**Assigned task:** In the records below, count every line where the string "text" appears, and reply with the count only.

Provided material START

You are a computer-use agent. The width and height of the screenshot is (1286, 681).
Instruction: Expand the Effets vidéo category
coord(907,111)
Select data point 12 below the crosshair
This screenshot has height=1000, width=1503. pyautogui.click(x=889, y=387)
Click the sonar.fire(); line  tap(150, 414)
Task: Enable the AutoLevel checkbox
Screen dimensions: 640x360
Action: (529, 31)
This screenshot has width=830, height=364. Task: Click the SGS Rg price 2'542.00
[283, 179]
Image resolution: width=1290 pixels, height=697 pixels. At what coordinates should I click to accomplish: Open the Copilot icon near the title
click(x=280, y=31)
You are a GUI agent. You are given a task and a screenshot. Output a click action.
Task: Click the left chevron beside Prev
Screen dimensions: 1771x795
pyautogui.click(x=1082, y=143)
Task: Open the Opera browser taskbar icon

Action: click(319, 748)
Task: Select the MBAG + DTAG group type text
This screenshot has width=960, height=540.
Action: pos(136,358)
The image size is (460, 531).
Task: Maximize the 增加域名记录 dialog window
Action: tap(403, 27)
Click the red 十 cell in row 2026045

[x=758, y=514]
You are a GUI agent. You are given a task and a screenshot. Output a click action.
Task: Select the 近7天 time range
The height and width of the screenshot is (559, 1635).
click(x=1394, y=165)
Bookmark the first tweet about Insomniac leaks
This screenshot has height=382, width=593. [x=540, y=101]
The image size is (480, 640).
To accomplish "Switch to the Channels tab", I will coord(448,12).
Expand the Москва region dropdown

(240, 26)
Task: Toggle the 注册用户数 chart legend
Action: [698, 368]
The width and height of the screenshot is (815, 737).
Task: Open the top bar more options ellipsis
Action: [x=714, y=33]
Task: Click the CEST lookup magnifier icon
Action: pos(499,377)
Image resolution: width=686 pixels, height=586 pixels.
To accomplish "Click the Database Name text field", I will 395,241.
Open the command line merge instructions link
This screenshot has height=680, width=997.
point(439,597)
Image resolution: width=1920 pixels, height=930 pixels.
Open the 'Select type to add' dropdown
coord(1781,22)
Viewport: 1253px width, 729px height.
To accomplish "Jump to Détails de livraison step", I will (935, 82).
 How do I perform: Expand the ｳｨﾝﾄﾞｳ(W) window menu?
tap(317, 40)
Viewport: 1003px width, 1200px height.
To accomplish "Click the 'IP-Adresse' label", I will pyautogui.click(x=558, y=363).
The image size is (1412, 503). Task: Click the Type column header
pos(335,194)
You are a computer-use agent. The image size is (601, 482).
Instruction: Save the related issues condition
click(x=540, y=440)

Provided material END

**Response to the exercise:** 2